Holiday Shores played a few songs that I thought were great, but there were also many which didn’t grab my attention. They certainly do have great energy and I hope they develop more songs like those that ended the set, which had creative melodies and interesting harmonic progressions. I don’t mean to single them out here, but I am really over the whole shout-a-couple-words-in-unison thing. Unless you’re the Beastie Boys, don’t be afraid to spilt up and sing some harmonies once in a while.

The praise surrounding Small Black’s music is deserved. They combine electronics (drum machine, keyboards, sampler) and more traditional elements (live drums, bass guitar, vocals) to create a lush soundscape which is packed with musical ideas and propulsive, but not overbearing. Having been a fan of lead-singer Josh’s previous band Slowlands, it was nice to hear his ideas executed using a new sound. His voice – treated with copious amounts of delay and reverb – is subservient to the dense musical landscape that envelopes it. Although, for this reason, I do think the vocals translate better on record then they do live. When there’s a human in front of you, standing downstage-center, opening his mouth and emitting noise, you can’t help but focus the bulk of your attention there. Worth special mention is Small Black’s bassist, who had great stage presence and sound. As soon as I started to think he was being made redundant by the synths and drum machine, he would stop playing bass to bang out some percussion parts and it became obvious how much he contributed to the low end of their sound. More bass players need to stop playing during a song just so that people can miss them while they’re gone.

The evening turned out to be a laid-back affair at The Living Room with two bands who defy grammatical convention – papercranes and KaiserCartel. This version of papercranes was quite different than the one who played an electric set at last year’s After The Jump Fest. Here, they were stripped down to acoustic guitar, bass, piano and a snare drum which allowed the vocals, all four of them, to take center stage. Highlights of the set included a cover of Big Star’s “Thirteen” and the beautiful wordless chorus of “Synapses” which you can hear on their myspace page.

Courtney Kaiser and Benjamin Cartel are fantastic musicians with strong, confident voices and precise musicianship who execute their relatively simple and catchy songs with ease. If you have heard their most popular song “Oh, No” (video here) then you would know what to expect from their songwriting, but their performance exceeded my expectations. Few artists connect with the audience as well as they do. Courtney tried her best to sing a bit of their final song to each and every audience member as they performed while wandering through the crowd, but that level of intimacy was achieved during the entire set. Dressed in red and black it was hard to keep from thinking of them as the folk version of the White Stripes and I wouldn’t be surprised if their career begins to approach such popularity in the coming year.

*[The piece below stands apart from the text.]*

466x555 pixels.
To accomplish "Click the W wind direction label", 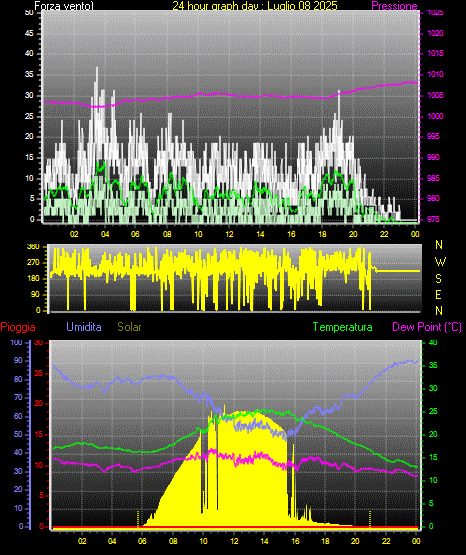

The only thing that bothered me about KaiserCartel was that they were described in their CMJ blurb as a “Minimal, lo-fi indie folk duo creating wistfully pleasant music”. The Lo-Fi term certainly seems to have been overused and abused in the past year. As I have come to understand it, elements of Lo-Fi include vocals that sound like they were recorded using microphones that have been dropped a few hundred times (or purchased at radio shack), amplifiers with vacuum tubes just barely clinging to life, digital bit crushing, tape noise, reduced intelligibility of lyrics, etc. KaiserCartel’s music may be simplistic, but it is polished, shiny and very much high fidelity as far as I’m concerned. There are some great current bands who I certainly would consider low fidelity such as The Beets and Times New Viking, but alas, Lo-Fi is losing its edge as it’s reduced to the newest buzz word.

The more bands I see this week, the less I’ll probably write about them, so enjoy this update.